[Stored data]

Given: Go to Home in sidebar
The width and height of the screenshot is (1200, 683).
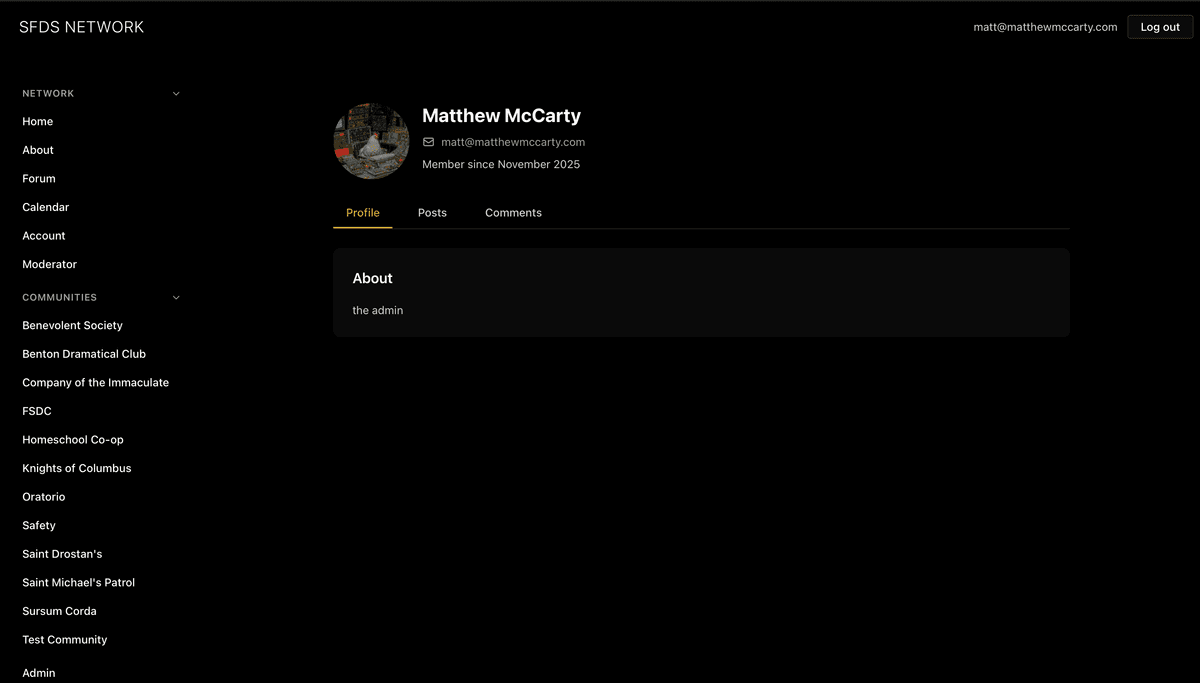Looking at the screenshot, I should point(38,122).
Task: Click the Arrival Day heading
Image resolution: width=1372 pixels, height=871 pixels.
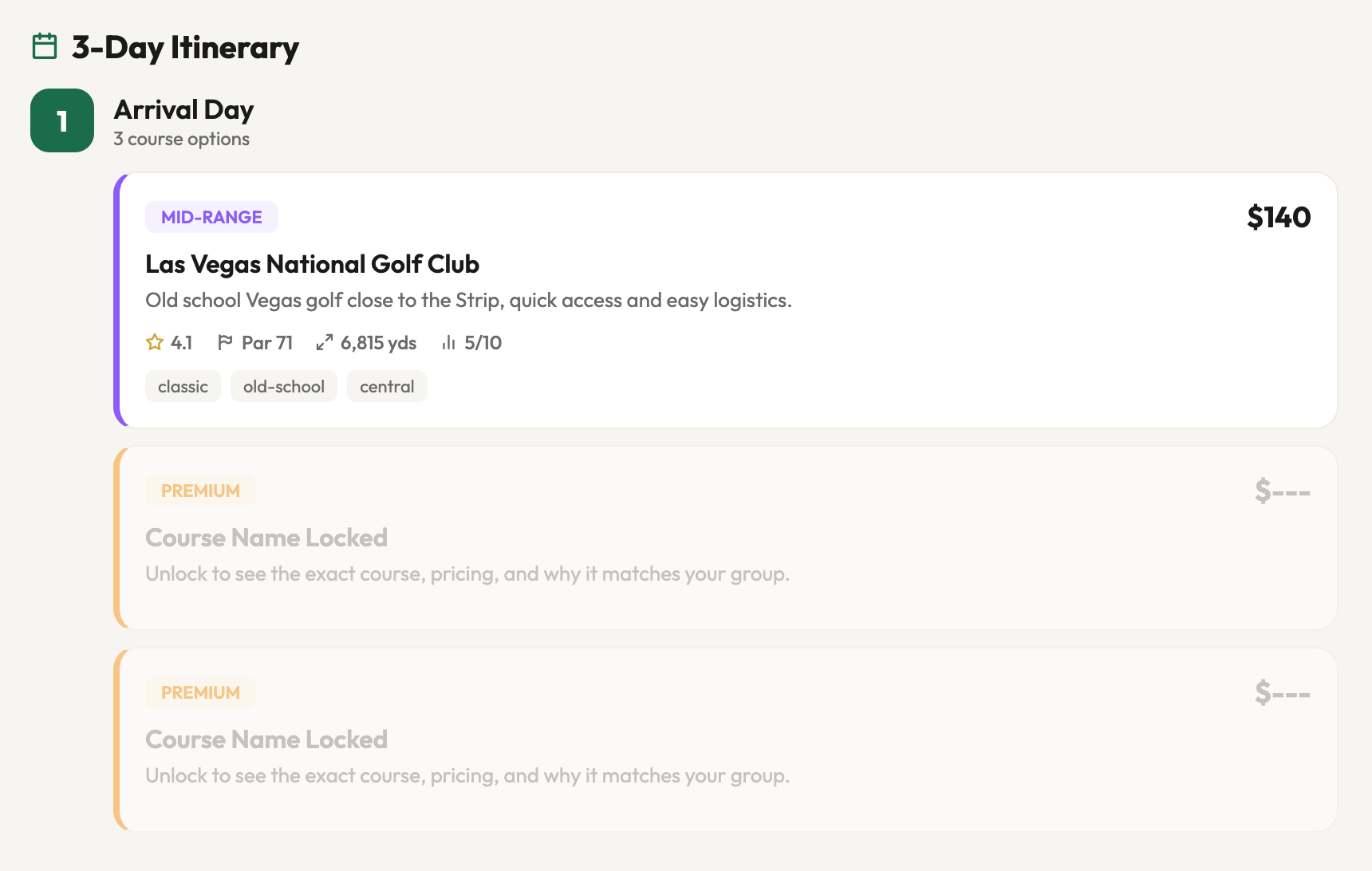Action: click(x=183, y=109)
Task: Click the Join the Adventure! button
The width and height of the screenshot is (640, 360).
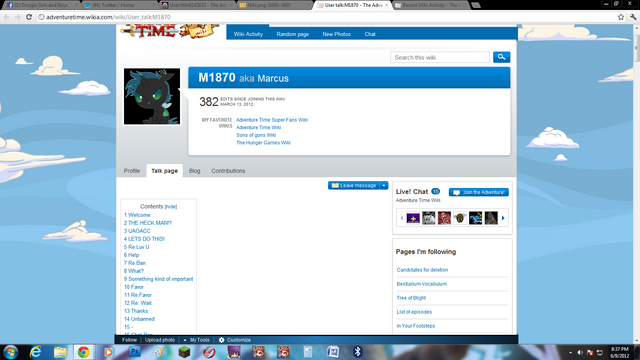Action: 479,192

WHAT IS NEEDED:
None of the pictures should be copied, but every record above must be restated in full.

PROBLEM SOLUTION:
Given: Go to Home in sidebar
The width and height of the screenshot is (1200, 683).
Looking at the screenshot, I should point(38,122).
Task: Click the Arrival Day heading
Image resolution: width=1372 pixels, height=871 pixels.
Action: click(x=183, y=109)
Task: Click the Join the Adventure! button
The width and height of the screenshot is (640, 360).
Action: 479,192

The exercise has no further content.